==== Provided records
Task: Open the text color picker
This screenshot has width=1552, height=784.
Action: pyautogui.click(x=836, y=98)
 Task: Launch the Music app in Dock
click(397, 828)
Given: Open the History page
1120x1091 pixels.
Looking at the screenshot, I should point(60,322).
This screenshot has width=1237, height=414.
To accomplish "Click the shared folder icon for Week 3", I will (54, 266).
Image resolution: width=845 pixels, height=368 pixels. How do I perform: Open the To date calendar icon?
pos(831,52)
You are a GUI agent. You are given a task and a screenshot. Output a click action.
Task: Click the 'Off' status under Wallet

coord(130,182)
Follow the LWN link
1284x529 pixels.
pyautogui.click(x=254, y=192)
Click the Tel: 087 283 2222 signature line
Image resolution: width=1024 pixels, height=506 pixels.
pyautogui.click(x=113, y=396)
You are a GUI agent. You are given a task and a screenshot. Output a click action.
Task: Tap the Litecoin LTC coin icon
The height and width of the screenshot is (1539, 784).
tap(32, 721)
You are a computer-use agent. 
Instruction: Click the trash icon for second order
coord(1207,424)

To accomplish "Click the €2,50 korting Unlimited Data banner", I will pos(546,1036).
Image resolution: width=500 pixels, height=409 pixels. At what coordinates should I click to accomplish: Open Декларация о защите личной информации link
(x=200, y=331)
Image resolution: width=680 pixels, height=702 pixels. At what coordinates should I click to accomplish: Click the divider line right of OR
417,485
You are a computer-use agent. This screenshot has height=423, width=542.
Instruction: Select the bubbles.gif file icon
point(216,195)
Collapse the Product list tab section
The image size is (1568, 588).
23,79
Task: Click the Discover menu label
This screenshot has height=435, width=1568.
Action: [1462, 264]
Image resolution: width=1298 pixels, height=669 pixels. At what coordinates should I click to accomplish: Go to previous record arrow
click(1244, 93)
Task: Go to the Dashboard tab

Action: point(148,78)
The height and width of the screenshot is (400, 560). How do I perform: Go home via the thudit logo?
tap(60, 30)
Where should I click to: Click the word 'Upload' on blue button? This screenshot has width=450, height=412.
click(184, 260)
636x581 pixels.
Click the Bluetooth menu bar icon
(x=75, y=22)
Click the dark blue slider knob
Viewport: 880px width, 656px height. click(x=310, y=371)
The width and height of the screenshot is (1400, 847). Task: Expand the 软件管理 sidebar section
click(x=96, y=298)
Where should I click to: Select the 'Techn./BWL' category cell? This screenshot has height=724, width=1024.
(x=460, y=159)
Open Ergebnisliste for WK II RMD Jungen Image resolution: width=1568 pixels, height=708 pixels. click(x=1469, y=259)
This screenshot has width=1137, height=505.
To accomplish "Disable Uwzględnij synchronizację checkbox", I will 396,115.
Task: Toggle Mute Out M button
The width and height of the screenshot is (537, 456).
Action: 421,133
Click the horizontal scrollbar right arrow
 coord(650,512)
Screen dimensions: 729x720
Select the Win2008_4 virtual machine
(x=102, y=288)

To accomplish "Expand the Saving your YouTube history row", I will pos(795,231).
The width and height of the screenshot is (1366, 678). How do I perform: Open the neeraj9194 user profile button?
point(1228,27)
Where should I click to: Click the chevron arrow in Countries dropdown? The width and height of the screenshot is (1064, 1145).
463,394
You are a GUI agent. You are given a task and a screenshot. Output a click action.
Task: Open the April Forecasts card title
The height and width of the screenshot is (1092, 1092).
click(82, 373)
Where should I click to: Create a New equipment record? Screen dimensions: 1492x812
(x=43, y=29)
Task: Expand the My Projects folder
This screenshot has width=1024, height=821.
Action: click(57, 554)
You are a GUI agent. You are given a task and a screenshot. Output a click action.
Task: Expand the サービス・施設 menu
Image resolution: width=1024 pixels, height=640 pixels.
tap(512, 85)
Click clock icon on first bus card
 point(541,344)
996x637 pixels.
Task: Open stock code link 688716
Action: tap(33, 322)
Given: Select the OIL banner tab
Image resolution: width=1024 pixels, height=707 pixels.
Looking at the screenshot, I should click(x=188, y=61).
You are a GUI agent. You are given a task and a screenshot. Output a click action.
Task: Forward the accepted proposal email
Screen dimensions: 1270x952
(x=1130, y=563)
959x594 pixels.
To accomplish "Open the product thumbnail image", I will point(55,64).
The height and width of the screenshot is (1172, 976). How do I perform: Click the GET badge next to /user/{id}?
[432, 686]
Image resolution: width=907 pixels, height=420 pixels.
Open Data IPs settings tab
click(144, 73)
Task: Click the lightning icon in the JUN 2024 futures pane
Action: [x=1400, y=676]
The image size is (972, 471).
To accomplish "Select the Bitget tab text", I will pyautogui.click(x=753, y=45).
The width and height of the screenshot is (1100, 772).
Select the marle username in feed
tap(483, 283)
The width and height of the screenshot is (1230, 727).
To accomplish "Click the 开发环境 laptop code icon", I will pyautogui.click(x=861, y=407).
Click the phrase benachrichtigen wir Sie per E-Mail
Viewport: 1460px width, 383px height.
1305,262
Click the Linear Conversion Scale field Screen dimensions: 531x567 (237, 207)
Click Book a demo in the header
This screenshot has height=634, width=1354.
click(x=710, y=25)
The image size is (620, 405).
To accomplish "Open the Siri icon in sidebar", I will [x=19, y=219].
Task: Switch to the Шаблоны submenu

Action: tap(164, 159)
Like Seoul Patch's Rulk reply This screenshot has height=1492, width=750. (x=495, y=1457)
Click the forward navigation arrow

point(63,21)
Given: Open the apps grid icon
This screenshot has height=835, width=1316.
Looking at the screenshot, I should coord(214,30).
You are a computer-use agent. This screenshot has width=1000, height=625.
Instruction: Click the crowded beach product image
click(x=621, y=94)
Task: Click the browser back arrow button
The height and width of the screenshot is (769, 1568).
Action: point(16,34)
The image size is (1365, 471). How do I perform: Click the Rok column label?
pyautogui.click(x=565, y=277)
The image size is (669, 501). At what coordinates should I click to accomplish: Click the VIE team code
========
[Assignment]: What lines in the data above contain the word "computer"? Show them all.

[Task answer]:
You are a computer-use agent. 
You are a computer-use agent. This screenshot has height=423, width=542.
You are a computer-use agent. This screenshot has width=1000, height=625.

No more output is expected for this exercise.